> [Dataset items]:

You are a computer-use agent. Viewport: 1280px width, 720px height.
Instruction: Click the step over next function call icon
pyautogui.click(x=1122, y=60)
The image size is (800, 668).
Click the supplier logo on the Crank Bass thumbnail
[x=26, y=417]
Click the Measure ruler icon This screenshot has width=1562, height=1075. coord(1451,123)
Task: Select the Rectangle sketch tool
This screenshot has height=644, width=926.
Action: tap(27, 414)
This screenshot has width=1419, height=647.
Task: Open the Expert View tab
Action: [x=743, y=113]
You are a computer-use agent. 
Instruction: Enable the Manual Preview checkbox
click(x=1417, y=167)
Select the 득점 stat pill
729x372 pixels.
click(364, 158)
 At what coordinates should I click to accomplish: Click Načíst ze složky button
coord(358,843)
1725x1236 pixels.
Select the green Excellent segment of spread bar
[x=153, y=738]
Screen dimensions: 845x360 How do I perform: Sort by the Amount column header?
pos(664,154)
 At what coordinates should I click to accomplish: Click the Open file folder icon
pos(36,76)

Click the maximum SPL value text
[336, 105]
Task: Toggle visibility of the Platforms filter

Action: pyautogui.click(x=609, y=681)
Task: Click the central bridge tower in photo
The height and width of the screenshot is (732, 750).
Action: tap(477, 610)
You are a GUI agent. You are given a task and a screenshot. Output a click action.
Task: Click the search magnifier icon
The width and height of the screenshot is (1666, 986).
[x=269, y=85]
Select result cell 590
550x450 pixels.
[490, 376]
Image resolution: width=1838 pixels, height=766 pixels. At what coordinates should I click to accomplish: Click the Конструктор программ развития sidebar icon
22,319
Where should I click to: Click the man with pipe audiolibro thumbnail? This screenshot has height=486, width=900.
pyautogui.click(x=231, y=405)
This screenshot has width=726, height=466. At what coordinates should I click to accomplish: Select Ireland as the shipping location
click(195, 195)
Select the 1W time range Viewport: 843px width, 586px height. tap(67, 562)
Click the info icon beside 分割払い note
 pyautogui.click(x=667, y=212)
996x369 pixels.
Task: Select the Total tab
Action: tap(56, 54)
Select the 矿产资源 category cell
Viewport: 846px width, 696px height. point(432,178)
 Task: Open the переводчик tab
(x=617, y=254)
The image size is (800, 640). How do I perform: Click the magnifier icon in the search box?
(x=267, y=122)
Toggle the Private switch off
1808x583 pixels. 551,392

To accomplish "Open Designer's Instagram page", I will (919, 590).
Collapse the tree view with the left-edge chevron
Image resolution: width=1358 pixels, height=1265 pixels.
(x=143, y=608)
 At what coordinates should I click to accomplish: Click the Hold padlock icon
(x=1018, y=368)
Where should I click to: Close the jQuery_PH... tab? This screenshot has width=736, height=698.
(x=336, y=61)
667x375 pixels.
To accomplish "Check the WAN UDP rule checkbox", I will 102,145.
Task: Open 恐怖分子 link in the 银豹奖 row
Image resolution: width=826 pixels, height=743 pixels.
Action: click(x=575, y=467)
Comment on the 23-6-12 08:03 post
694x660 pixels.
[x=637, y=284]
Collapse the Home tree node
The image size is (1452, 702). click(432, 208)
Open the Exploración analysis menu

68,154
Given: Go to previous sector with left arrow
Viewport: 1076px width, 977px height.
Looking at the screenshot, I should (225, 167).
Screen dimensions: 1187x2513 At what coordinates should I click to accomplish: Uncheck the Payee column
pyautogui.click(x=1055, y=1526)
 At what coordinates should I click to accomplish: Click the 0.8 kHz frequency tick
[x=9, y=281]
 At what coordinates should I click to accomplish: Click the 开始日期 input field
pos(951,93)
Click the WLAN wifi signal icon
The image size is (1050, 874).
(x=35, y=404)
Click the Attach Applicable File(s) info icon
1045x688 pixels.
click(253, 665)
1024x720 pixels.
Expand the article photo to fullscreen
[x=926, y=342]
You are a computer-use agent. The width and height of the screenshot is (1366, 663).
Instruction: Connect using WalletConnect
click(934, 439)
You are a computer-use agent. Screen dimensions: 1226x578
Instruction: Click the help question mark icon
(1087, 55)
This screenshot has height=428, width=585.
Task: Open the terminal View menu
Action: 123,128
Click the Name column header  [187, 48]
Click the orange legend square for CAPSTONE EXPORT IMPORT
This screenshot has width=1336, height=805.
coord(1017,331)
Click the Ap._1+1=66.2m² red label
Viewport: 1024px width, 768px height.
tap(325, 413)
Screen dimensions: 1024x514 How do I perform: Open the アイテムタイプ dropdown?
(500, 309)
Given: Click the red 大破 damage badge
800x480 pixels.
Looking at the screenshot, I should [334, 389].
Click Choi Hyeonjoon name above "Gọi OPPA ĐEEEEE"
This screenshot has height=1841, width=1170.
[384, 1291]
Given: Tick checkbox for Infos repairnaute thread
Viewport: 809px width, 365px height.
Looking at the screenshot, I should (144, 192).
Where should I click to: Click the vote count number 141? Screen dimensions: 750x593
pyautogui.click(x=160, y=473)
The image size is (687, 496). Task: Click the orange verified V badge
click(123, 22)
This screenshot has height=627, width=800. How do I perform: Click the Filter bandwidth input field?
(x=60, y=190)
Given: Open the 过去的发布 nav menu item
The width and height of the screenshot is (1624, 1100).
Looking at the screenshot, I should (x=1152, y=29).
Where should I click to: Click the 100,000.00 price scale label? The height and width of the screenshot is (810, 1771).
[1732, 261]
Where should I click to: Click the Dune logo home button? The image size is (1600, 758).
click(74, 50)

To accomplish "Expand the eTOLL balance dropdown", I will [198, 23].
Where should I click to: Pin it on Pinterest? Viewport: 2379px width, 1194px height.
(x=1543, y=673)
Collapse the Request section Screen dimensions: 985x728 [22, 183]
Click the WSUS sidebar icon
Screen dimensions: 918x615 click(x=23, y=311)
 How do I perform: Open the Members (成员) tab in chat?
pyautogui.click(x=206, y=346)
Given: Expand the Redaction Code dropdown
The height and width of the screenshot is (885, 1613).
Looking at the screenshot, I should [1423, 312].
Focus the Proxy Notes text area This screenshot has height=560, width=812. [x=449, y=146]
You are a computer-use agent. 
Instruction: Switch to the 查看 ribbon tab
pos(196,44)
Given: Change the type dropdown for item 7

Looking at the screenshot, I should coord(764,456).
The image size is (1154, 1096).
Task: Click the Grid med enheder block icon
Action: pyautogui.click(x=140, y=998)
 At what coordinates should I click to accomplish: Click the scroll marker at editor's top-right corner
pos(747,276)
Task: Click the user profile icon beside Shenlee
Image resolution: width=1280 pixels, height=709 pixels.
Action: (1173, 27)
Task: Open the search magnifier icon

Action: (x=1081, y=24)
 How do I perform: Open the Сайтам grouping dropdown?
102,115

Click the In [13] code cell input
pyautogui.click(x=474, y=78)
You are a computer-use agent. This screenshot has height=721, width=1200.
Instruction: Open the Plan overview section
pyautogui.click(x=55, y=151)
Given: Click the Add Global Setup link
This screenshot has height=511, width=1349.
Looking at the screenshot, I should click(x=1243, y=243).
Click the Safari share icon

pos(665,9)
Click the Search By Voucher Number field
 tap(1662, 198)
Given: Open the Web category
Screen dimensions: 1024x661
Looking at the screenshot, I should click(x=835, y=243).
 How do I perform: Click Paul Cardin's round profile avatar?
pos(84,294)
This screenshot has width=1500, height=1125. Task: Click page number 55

> [Required work]: A full, exact repeat of the entries above is required.

> [Solution to this exercise]:
You are a computer-use agent. Viewport: 1280px width, 720px height.
Instruction: Click the step over next function call icon
pyautogui.click(x=1122, y=60)
The image size is (800, 668).
Click the supplier logo on the Crank Bass thumbnail
[x=26, y=417]
Click the Measure ruler icon This screenshot has width=1562, height=1075. coord(1451,123)
Task: Select the Rectangle sketch tool
This screenshot has height=644, width=926.
Action: tap(27, 414)
This screenshot has width=1419, height=647.
Task: Open the Expert View tab
Action: [x=743, y=113]
You are a computer-use agent. 
Instruction: Enable the Manual Preview checkbox
click(x=1417, y=167)
Select the 득점 stat pill
729x372 pixels.
click(364, 158)
 At what coordinates should I click to accomplish: Click Načíst ze složky button
coord(358,843)
1725x1236 pixels.
Select the green Excellent segment of spread bar
[x=153, y=738]
Screen dimensions: 845x360 How do I perform: Sort by the Amount column header?
pos(664,154)
 At what coordinates should I click to accomplish: Click the Open file folder icon
pos(36,76)

Click the maximum SPL value text
[336, 105]
Task: Toggle visibility of the Platforms filter

Action: pyautogui.click(x=609, y=681)
Task: Click the central bridge tower in photo
The height and width of the screenshot is (732, 750).
Action: tap(477, 610)
You are a GUI agent. You are given a task and a screenshot. Output a click action.
Task: Click the search magnifier icon
The width and height of the screenshot is (1666, 986).
[x=269, y=85]
Select result cell 590
550x450 pixels.
[490, 376]
Image resolution: width=1838 pixels, height=766 pixels. At what coordinates should I click to accomplish: Click the Конструктор программ развития sidebar icon
22,319
Where should I click to: Click the man with pipe audiolibro thumbnail? This screenshot has height=486, width=900.
pyautogui.click(x=231, y=405)
This screenshot has width=726, height=466. At what coordinates should I click to accomplish: Select Ireland as the shipping location
click(195, 195)
Select the 1W time range Viewport: 843px width, 586px height. tap(67, 562)
Click the info icon beside 分割払い note
 pyautogui.click(x=667, y=212)
996x369 pixels.
Task: Select the Total tab
Action: tap(56, 54)
Select the 矿产资源 category cell
Viewport: 846px width, 696px height. point(432,178)
 Task: Open the переводчик tab
(x=617, y=254)
The image size is (800, 640). How do I perform: Click the magnifier icon in the search box?
(x=267, y=122)
Toggle the Private switch off
1808x583 pixels. 551,392

To accomplish "Open Designer's Instagram page", I will (919, 590).
Collapse the tree view with the left-edge chevron
Image resolution: width=1358 pixels, height=1265 pixels.
(x=143, y=608)
 At what coordinates should I click to accomplish: Click the Hold padlock icon
(x=1018, y=368)
Where should I click to: Close the jQuery_PH... tab? This screenshot has width=736, height=698.
(x=336, y=61)
667x375 pixels.
To accomplish "Check the WAN UDP rule checkbox", I will 102,145.
Task: Open 恐怖分子 link in the 银豹奖 row
Image resolution: width=826 pixels, height=743 pixels.
Action: click(x=575, y=467)
Comment on the 23-6-12 08:03 post
694x660 pixels.
[x=637, y=284]
Collapse the Home tree node
The image size is (1452, 702). click(432, 208)
Open the Exploración analysis menu

68,154
Given: Go to previous sector with left arrow
Viewport: 1076px width, 977px height.
Looking at the screenshot, I should (225, 167).
Screen dimensions: 1187x2513 At what coordinates should I click to accomplish: Uncheck the Payee column
pyautogui.click(x=1055, y=1526)
 At what coordinates should I click to accomplish: Click the 0.8 kHz frequency tick
[x=9, y=281]
 At what coordinates should I click to accomplish: Click the 开始日期 input field
pos(951,93)
Click the WLAN wifi signal icon
The image size is (1050, 874).
(x=35, y=404)
Click the Attach Applicable File(s) info icon
1045x688 pixels.
click(253, 665)
1024x720 pixels.
Expand the article photo to fullscreen
[x=926, y=342]
You are a computer-use agent. The width and height of the screenshot is (1366, 663).
Instruction: Connect using WalletConnect
click(934, 439)
You are a computer-use agent. Screen dimensions: 1226x578
Instruction: Click the help question mark icon
(1087, 55)
This screenshot has height=428, width=585.
Task: Open the terminal View menu
Action: 123,128
Click the Name column header  [187, 48]
Click the orange legend square for CAPSTONE EXPORT IMPORT
This screenshot has width=1336, height=805.
coord(1017,331)
Click the Ap._1+1=66.2m² red label
Viewport: 1024px width, 768px height.
tap(325, 413)
Screen dimensions: 1024x514 How do I perform: Open the アイテムタイプ dropdown?
(500, 309)
Given: Click the red 大破 damage badge
800x480 pixels.
Looking at the screenshot, I should [334, 389].
Click Choi Hyeonjoon name above "Gọi OPPA ĐEEEEE"
This screenshot has height=1841, width=1170.
[384, 1291]
Given: Tick checkbox for Infos repairnaute thread
Viewport: 809px width, 365px height.
Looking at the screenshot, I should (144, 192).
Where should I click to: Click the vote count number 141? Screen dimensions: 750x593
pyautogui.click(x=160, y=473)
The image size is (687, 496). Task: Click the orange verified V badge
click(123, 22)
This screenshot has height=627, width=800. How do I perform: Click the Filter bandwidth input field?
(x=60, y=190)
Given: Open the 过去的发布 nav menu item
The width and height of the screenshot is (1624, 1100).
Looking at the screenshot, I should (x=1152, y=29).
Where should I click to: Click the 100,000.00 price scale label? The height and width of the screenshot is (810, 1771).
[1732, 261]
Where should I click to: Click the Dune logo home button? The image size is (1600, 758).
click(74, 50)

To accomplish "Expand the eTOLL balance dropdown", I will [198, 23].
Where should I click to: Pin it on Pinterest? Viewport: 2379px width, 1194px height.
(x=1543, y=673)
Collapse the Request section Screen dimensions: 985x728 [22, 183]
Click the WSUS sidebar icon
Screen dimensions: 918x615 click(x=23, y=311)
 How do I perform: Open the Members (成员) tab in chat?
pyautogui.click(x=206, y=346)
Given: Expand the Redaction Code dropdown
The height and width of the screenshot is (885, 1613).
Looking at the screenshot, I should [1423, 312].
Focus the Proxy Notes text area This screenshot has height=560, width=812. [x=449, y=146]
You are a computer-use agent. 
Instruction: Switch to the 查看 ribbon tab
pos(196,44)
Given: Change the type dropdown for item 7

Looking at the screenshot, I should coord(764,456).
The image size is (1154, 1096).
Task: Click the Grid med enheder block icon
Action: pyautogui.click(x=140, y=998)
 At what coordinates should I click to accomplish: Click the scroll marker at editor's top-right corner
pos(747,276)
Task: Click the user profile icon beside Shenlee
Image resolution: width=1280 pixels, height=709 pixels.
Action: (1173, 27)
Task: Open the search magnifier icon

Action: (x=1081, y=24)
 How do I perform: Open the Сайтам grouping dropdown?
102,115

Click the In [13] code cell input
pyautogui.click(x=474, y=78)
You are a computer-use agent. This screenshot has height=721, width=1200.
Instruction: Open the Plan overview section
pyautogui.click(x=55, y=151)
Given: Click the Add Global Setup link
This screenshot has height=511, width=1349.
Looking at the screenshot, I should click(x=1243, y=243).
Click the Safari share icon

pos(665,9)
Click the Search By Voucher Number field
 tap(1662, 198)
Given: Open the Web category
Screen dimensions: 1024x661
Looking at the screenshot, I should click(x=835, y=243).
 How do I perform: Click Paul Cardin's round profile avatar?
pos(84,294)
This screenshot has width=1500, height=1125. Task: Click page number 55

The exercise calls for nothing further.